* [Exercise prompt] Produce an exact copy of the lines below, starting at the first and ending with the line containing "737x650 pixels.".

------ Data provided

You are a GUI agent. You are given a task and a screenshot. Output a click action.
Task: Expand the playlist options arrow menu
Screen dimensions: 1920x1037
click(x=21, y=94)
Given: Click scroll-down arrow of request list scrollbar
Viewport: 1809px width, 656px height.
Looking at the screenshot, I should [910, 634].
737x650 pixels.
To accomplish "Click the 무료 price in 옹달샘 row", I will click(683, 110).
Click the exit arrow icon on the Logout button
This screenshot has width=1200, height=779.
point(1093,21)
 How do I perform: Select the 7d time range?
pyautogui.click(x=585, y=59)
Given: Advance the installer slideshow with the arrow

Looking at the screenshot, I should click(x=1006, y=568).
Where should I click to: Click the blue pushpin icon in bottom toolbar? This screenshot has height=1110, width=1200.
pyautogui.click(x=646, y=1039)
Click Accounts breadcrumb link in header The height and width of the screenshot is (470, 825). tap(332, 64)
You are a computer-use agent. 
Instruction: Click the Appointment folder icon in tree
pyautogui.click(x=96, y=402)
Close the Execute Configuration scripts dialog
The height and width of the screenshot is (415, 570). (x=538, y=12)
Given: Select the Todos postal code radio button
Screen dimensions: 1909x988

------------

* [Exercise solution]
You are a GUI agent. You are given a task and a screenshot. Output a click action.
Task: Expand the playlist options arrow menu
Screen dimensions: 1920x1037
click(x=21, y=94)
Given: Click scroll-down arrow of request list scrollbar
Viewport: 1809px width, 656px height.
Looking at the screenshot, I should [910, 634].
737x650 pixels.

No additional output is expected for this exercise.